- Kalshi expandirá para fora dos EUA com a XP, oferecendo contratos do tipo “sim ou não” atrelados à economia brasileira, como mudanças na inflação e nas taxas de juros; disponíveis para investidores americanos da Kalshi e para alguns usuários da XP no Brasil.
- A cofundadora Luana Lopes Lara, brasileira, afirma que a parceria usa a base de clientes e a marca já existentes para avançar internacionalmente.
- A Kalshi disse que pretende operar em mais de 140 países; o Brasil é um dos primeiros passos concretos nessa direção.
- A XP, maior corretora do Brasil, com 4,8 milhões de clientes ativos, busca diversificar além da negociação de ações e vê mercados de previsão como inovação com potencial disruptivo.
- A disponibilidade inicial ocorre via Clear Corretora, uma das marcas da XP, para quem tem conta internacional; ainda não há regulação específica no Brasil para esse tipo de mercado.

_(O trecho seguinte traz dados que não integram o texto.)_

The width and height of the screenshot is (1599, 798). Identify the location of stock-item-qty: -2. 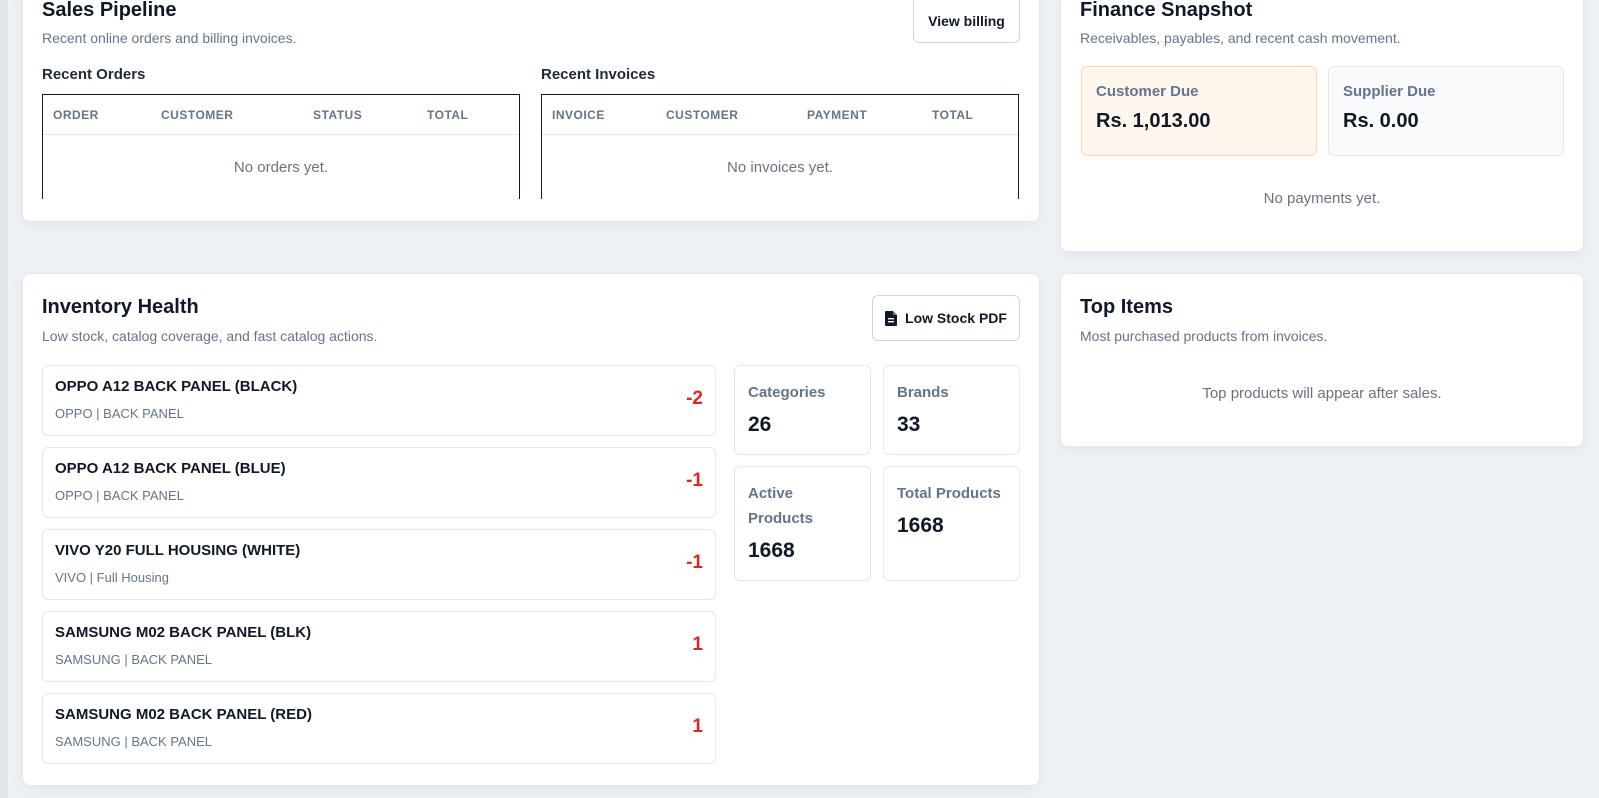
(694, 398).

A Kalshi, plataforma de previsões, fechou parceria com a XP para sair dos EUA e iniciar a expansão global. O foco inicial é o Brasil, com contratos do tipo “sim ou não” ligados à economia do país. A oferta mira eventos como mudanças na inflação e nas taxas de juros.
Os contratos serão disponibilizados a investidores americanos da Kalshi e a alguns usuários da XP no Brasil, conforme acordo entre as empresas. A cofundadora Luana Lopes Lara destaca que a parceria aproveita clientes e marca já estabelecidos.

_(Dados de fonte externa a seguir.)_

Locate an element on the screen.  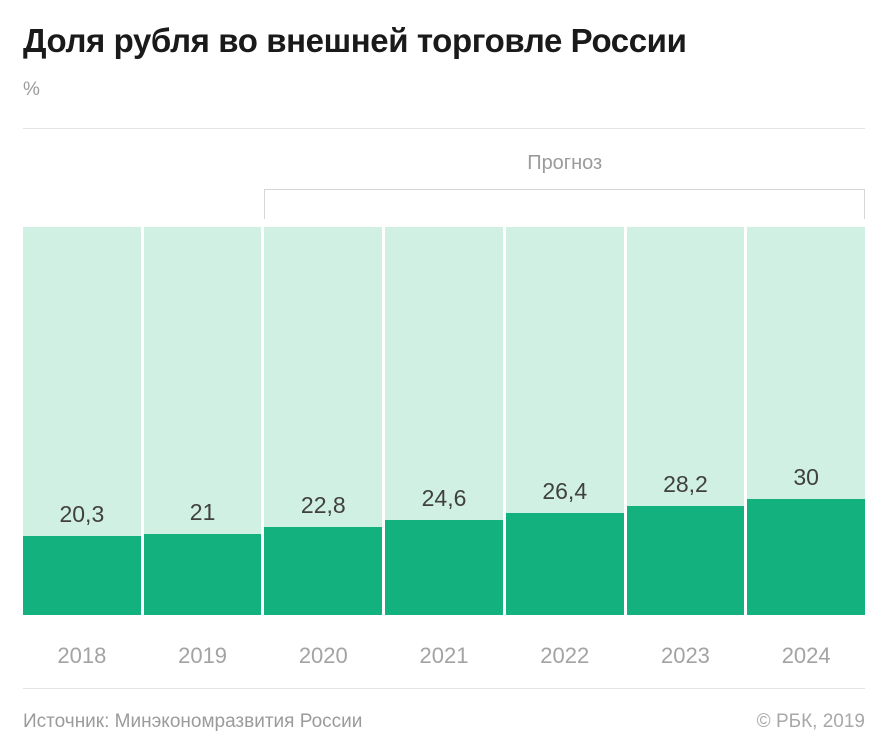
forecast-bracket is located at coordinates (564, 204).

A Kalshi já apontou planos de atuação internacional para mais de 140 países. O movimento no Brasil marca um dos primeiros passos concretos nessa estratégia, alimentando a expectativa de expansão futura.
Expansão e formato dos contratos
A iniciativa prevê contratos de previsão sobre indicadores econômicos do Brasil, com liquidez inicial pela XP via a corretora americana da Kalshi. Os produtos deverão estar disponíveis para clientes da Clear Corretora com conta internacional.
Segundo a XP, o lançamento busca introduzir mercados de previsão como ferramenta de investimento, oferecendo ativos com dinamismo semelhante aos mercados tradicionais de juros e notas estruturadas. A empresa vê potencial disruptivo nesse segmento.
Contexto regulatório e próximos passos
Ainda não há regulamentação específica para mercados de previsão no Brasil. Plataformas como Kalshi e Polymarket já operam contratos ligados ao país, e a B3 também estuda entrar nesse espaço. O Ministério da Fazenda acompanha a evolução e manteve contatos preliminares.
Lopes Lara aponta que o Brasil é visto pela Kalshi como o segundo país a ter expansão acelerada, após os EUA. A empresa pretende avançar rapidamente à medida que houver adesão de clientes e clareza regulatória.